If you’re bad at remembering names, here’s how to get around the issue
I have never been good with names. It’s a shame, because I’m pretty good with faces, and can usually tell within seconds of meeting someone whether or not we’re likely to get along.
In my first job in London, I worked in an office with just 13 other people. I hit it off with all of them immediately. It was five weeks before I could remember who the hell any of them were.
This may come as a shock, but people can get quite touchy about their names. Generally speaking, they’ve had it for as long as they can remember, so when you don’t know it, they feel you don’t know them.
If you’ve already been on speaking terms for a few minutes, they may take this as an assault on their person.
This can be quite daunting on your first day in a new job when, like a rabbit in the headlights, you are pelted with information at such a rate you even forget what your own name is.
It doesn’t get easier. New business meetings, mergers, networking events. As you move up the corporate ladder, people enter the firm below you, and you have to learn their names, too. So, that’s a lot of names to learn, and a lot of offence to cause if you fail.
However, there are ways to get round the issue, if it’s one you struggle with.
Where possible, group names together.
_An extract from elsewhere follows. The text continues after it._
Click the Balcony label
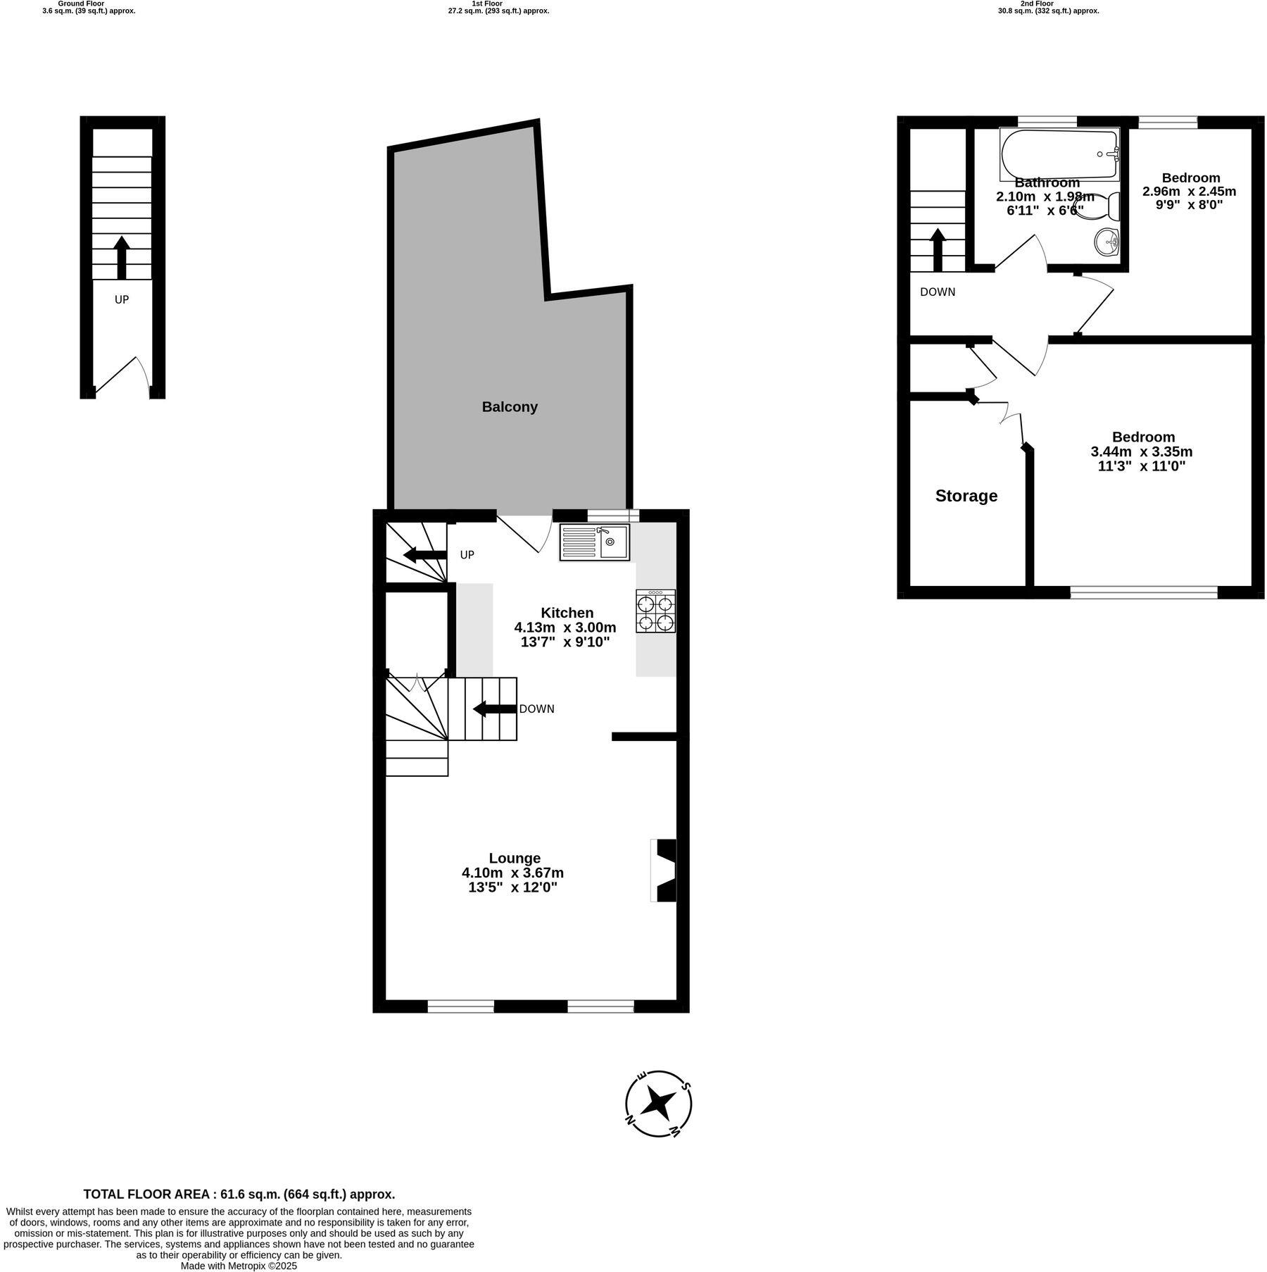pos(510,407)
I used to do this with girlfriends I knew wouldn’t last, making it easier to recycle birthday cards, and limiting the odds of saying the wrong name in the throes of passion.
If you only go out with Charlottes, the ill-judged tattoo you got of the first one’s name is suddenly a smart long-term investment, rather than an error of judgment.
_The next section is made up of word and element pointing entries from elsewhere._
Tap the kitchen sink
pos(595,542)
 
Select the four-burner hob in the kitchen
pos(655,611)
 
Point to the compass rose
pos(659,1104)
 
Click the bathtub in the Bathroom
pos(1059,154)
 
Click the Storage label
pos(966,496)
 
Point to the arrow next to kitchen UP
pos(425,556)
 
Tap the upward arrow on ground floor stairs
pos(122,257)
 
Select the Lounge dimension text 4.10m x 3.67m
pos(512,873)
You can apply the same principle to your employees. Only hiring people from a select pool of names lowers the mental capacity needed to recall them all. You will also save a great deal of money on mundane items, like name tags.
Most people who went to the right schools or universities tend to only have the same few names anyway, so that helps.
Or you could just do away with the pleasantries if you’re that kind of employer, and call people the same name regardless.
It’s a cliche – the senior figure who just addresses his underlings by the surname of the assistant he first had 30 years previously, and all the rest in between – but there’s a reason why it has stuck.
But if you don’t have the power to get away with that, what then?
A technique I was given at school was to ask a new acquaintance their name, and then repeat it straight away, usually in the format: “So-and-so? How do you do, So-and-so, I’m So-and-so,” which gets confusing if you’re both called So-and-so. It works, though. Asking for business cards straight away is good for reinforcing the information.
Finally, you could always try mnemonics and association – linking the person’s name to something that reminds you of it, like a word, an object or place, to trigger when you need reminding. And though it might be tempting not to, try to make it something palatable.
You don’t want it slipping out that the name of the person you’ve just met reminds you of something uncouth.